Answer to Question #136025 in Differential Equations for Tlangelani Maluleke

"\\frac{d^2y}{dx^2}-2\\frac{dy}{dx}+2y=\\sin 2x"

Let us solve a characteristic equation:

"k^2-2k+2=0"

"(k-1)^2+1=0"

"(k-1)^2=-1"

"k_1=1+i, k_2=1-i"

The general solution is of the following form:

"y(x)=e^x(C_1\\cos x+C_2\\sin x)+y_p(x)," where "y_p(x)" is a particular solution, "C_1, C_2" are arbitrary constants.

The particular solution has the following form:

"y_p(x)=A\\sin 2x+B\\cos 2x", whrere "A" and "B" are constants.

"\\frac{dy_p}{dx}=2A\\cos 2x-2B\\sin 2x"

"\\frac{d^2y_p}{dx^2}=-4A\\sin 2x-4B\\cos 2x"

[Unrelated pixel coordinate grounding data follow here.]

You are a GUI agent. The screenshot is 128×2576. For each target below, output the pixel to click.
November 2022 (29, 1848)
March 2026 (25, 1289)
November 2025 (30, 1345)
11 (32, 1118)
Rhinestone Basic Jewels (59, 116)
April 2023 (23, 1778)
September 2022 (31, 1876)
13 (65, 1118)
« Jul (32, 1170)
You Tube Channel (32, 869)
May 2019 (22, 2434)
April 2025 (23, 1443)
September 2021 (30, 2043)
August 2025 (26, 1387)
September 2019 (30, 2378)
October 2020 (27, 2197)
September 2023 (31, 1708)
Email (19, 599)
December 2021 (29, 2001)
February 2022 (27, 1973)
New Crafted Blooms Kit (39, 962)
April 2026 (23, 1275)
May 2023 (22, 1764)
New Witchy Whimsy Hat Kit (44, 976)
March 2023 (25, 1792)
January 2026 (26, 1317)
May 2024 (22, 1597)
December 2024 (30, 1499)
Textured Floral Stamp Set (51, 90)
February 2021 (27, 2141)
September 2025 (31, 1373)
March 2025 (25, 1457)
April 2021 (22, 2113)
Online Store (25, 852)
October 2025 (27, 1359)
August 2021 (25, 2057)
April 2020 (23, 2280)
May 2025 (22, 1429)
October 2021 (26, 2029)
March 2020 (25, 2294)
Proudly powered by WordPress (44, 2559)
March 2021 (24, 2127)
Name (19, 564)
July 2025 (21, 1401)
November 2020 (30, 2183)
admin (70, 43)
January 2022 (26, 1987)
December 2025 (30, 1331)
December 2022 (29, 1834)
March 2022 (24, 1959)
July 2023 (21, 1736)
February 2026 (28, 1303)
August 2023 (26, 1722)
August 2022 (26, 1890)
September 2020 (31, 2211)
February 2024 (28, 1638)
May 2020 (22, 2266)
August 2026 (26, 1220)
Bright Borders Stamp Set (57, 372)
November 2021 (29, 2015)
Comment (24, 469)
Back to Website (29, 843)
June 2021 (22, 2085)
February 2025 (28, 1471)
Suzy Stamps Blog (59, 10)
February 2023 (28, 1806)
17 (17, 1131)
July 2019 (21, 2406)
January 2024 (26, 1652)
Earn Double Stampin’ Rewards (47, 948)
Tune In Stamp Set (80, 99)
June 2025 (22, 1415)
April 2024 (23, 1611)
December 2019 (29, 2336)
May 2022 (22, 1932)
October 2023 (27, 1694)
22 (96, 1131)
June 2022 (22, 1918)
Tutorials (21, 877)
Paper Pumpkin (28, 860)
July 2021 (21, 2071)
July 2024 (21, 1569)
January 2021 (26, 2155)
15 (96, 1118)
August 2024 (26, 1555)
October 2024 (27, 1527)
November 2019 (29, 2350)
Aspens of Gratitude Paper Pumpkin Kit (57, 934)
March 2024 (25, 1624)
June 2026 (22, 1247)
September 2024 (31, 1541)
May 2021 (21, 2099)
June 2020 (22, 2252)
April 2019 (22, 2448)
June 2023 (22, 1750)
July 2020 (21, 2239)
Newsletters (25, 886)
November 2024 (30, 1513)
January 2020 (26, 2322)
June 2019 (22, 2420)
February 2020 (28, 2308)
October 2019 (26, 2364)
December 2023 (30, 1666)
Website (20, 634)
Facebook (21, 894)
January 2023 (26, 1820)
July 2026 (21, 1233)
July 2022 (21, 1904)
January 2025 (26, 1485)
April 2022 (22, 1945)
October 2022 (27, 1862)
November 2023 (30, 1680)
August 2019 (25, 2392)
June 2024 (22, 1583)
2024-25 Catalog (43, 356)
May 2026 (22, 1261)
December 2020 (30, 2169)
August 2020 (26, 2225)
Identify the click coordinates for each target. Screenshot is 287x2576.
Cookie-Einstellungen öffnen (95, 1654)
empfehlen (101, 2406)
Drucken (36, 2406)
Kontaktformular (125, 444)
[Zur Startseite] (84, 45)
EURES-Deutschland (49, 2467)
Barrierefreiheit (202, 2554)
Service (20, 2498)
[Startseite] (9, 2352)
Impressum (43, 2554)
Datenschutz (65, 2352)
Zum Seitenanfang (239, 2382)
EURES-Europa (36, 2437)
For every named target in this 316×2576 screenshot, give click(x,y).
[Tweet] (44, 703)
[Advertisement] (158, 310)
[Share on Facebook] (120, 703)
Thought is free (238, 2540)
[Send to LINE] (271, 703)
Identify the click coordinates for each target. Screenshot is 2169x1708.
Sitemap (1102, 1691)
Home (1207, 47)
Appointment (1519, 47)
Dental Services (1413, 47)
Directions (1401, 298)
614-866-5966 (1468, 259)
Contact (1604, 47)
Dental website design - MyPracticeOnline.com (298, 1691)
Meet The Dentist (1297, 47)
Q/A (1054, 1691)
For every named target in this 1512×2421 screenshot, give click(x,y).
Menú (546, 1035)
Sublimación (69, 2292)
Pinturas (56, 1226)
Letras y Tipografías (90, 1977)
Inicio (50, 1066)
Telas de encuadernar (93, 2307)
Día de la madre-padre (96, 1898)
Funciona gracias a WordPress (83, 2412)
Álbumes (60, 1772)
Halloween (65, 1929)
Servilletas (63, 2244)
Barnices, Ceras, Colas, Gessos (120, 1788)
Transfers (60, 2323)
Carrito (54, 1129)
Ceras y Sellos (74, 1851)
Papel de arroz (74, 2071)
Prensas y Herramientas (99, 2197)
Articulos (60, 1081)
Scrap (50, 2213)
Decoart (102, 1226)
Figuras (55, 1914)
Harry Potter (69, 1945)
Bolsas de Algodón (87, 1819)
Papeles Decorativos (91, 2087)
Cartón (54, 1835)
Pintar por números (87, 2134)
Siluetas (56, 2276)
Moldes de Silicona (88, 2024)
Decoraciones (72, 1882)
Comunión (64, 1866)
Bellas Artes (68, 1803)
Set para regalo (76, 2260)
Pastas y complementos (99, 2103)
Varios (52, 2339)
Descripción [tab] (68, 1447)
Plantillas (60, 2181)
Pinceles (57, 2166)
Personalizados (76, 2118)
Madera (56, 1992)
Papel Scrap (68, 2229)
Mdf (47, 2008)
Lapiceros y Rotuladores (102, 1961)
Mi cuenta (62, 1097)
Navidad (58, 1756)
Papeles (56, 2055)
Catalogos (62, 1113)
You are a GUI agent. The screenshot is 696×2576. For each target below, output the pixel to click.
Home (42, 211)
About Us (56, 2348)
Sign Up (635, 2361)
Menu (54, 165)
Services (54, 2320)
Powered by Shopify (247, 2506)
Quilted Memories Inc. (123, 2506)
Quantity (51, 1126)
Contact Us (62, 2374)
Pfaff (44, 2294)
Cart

Put founded derivatives in the differential equation:

"-4A\\sin 2x-4B\\cos 2x-2(2A\\cos 2x-2B\\sin 2x)+2(A\\sin 2x+B\\cos 2x)=\\sin 2x"

"(-4A+4B+2A)\\sin 2x+(-4B-4A+2B)\\cos 2x=\\sin 2x"

"(-2A+4B)\\sin 2x+(-4A-2B)\\cos 2x=\\sin 2x"

Equating the corresponding coefficients, we obtain a system of equations:

"\\begin{cases} -2A+4B=1\\\\ -4A-2B=0 \\end{cases}"

"\\begin{cases} -2A+4B=1\\\\ B=-2A \\end{cases}"

"\\begin{cases} -10A=1\\\\ B=-2A \\end{cases}"

"\\begin{cases} A=-\\frac{1}{10}\\\\ B=\\frac{1}{5} \\end{cases}"

Finally, the solution of the differential equation is the following:

"y(x)=e^x(C_1\\cos x+C_2\\sin x)-\\frac{1}{10}\\sin 2x+\\frac{1}{5}\\cos 2x."